(Beginning of INFORMATION SHOWN)
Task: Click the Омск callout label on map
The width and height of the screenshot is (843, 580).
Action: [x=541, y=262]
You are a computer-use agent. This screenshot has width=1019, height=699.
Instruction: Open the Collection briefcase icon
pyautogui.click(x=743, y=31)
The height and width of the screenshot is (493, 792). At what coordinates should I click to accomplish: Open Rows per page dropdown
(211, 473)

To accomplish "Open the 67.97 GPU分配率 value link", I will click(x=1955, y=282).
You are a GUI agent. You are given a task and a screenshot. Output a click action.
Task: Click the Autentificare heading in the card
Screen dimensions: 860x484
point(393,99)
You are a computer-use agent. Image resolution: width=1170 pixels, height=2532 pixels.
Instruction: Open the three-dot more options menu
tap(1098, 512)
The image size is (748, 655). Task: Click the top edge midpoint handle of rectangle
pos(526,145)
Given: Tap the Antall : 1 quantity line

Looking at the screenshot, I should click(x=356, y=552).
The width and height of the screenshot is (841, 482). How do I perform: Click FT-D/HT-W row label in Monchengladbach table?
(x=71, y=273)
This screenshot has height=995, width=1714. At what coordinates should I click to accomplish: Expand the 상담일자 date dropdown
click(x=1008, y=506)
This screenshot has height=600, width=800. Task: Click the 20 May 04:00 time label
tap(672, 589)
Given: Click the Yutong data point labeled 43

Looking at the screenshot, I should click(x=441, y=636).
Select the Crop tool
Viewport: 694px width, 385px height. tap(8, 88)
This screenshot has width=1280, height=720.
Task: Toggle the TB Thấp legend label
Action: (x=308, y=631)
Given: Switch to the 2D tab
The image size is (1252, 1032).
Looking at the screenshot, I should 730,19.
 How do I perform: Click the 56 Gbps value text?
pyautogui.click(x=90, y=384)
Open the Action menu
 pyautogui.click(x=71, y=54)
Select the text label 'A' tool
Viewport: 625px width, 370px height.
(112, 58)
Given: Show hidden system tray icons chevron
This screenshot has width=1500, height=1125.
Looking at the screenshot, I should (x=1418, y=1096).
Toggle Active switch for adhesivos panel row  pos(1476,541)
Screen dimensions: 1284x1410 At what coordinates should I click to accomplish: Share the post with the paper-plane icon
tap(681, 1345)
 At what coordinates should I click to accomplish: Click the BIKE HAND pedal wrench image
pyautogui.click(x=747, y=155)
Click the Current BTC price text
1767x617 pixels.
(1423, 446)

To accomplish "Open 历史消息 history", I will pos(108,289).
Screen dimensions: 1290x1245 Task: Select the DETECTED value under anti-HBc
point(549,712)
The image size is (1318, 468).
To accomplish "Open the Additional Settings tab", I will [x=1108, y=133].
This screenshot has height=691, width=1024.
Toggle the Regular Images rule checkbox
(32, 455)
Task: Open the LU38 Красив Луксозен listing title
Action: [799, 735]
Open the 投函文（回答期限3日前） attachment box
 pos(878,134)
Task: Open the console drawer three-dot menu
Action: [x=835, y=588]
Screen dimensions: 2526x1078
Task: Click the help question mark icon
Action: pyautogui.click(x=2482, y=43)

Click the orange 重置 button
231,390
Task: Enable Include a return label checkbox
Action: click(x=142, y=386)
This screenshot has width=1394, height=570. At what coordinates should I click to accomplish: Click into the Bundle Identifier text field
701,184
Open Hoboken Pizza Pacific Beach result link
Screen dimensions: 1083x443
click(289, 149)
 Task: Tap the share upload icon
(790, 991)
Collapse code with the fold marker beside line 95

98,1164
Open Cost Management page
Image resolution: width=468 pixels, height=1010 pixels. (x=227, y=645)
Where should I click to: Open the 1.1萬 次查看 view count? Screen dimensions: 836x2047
(End of INFORMATION SHOWN)
(PROBLEM) Everything in the listing must be returned word for word.

(ANSWER BELOW)
Task: Click the Омск callout label on map
The width and height of the screenshot is (843, 580).
Action: [x=541, y=262]
You are a computer-use agent. This screenshot has width=1019, height=699.
Instruction: Open the Collection briefcase icon
pyautogui.click(x=743, y=31)
The height and width of the screenshot is (493, 792). At what coordinates should I click to accomplish: Open Rows per page dropdown
(211, 473)

To accomplish "Open the 67.97 GPU分配率 value link", I will click(x=1955, y=282).
You are a GUI agent. You are given a task and a screenshot. Output a click action.
Task: Click the Autentificare heading in the card
Screen dimensions: 860x484
point(393,99)
You are a computer-use agent. Image resolution: width=1170 pixels, height=2532 pixels.
Instruction: Open the three-dot more options menu
tap(1098, 512)
The image size is (748, 655). Task: Click the top edge midpoint handle of rectangle
pos(526,145)
Given: Tap the Antall : 1 quantity line

Looking at the screenshot, I should click(x=356, y=552).
The width and height of the screenshot is (841, 482). How do I perform: Click FT-D/HT-W row label in Monchengladbach table?
(x=71, y=273)
This screenshot has height=995, width=1714. At what coordinates should I click to accomplish: Expand the 상담일자 date dropdown
click(x=1008, y=506)
This screenshot has height=600, width=800. Task: Click the 20 May 04:00 time label
tap(672, 589)
Given: Click the Yutong data point labeled 43

Looking at the screenshot, I should click(x=441, y=636).
Select the Crop tool
Viewport: 694px width, 385px height. tap(8, 88)
This screenshot has width=1280, height=720.
Task: Toggle the TB Thấp legend label
Action: (x=308, y=631)
Given: Switch to the 2D tab
The image size is (1252, 1032).
Looking at the screenshot, I should 730,19.
 How do I perform: Click the 56 Gbps value text?
pyautogui.click(x=90, y=384)
Open the Action menu
 pyautogui.click(x=71, y=54)
Select the text label 'A' tool
Viewport: 625px width, 370px height.
(112, 58)
Given: Show hidden system tray icons chevron
This screenshot has width=1500, height=1125.
Looking at the screenshot, I should (x=1418, y=1096).
Toggle Active switch for adhesivos panel row  pos(1476,541)
Screen dimensions: 1284x1410 At what coordinates should I click to accomplish: Share the post with the paper-plane icon
tap(681, 1345)
 At what coordinates should I click to accomplish: Click the BIKE HAND pedal wrench image
pyautogui.click(x=747, y=155)
Click the Current BTC price text
1767x617 pixels.
(1423, 446)

To accomplish "Open 历史消息 history", I will pos(108,289).
Screen dimensions: 1290x1245 Task: Select the DETECTED value under anti-HBc
point(549,712)
The image size is (1318, 468).
To accomplish "Open the Additional Settings tab", I will [x=1108, y=133].
This screenshot has height=691, width=1024.
Toggle the Regular Images rule checkbox
(32, 455)
Task: Open the LU38 Красив Луксозен listing title
Action: [799, 735]
Open the 投函文（回答期限3日前） attachment box
 pos(878,134)
Task: Open the console drawer three-dot menu
Action: [x=835, y=588]
Screen dimensions: 2526x1078
Task: Click the help question mark icon
Action: pyautogui.click(x=2482, y=43)

Click the orange 重置 button
231,390
Task: Enable Include a return label checkbox
Action: click(x=142, y=386)
This screenshot has width=1394, height=570. At what coordinates should I click to accomplish: Click into the Bundle Identifier text field
701,184
Open Hoboken Pizza Pacific Beach result link
Screen dimensions: 1083x443
click(289, 149)
 Task: Tap the share upload icon
(790, 991)
Collapse code with the fold marker beside line 95

98,1164
Open Cost Management page
Image resolution: width=468 pixels, height=1010 pixels. (x=227, y=645)
Where should I click to: Open the 1.1萬 次查看 view count? Screen dimensions: 836x2047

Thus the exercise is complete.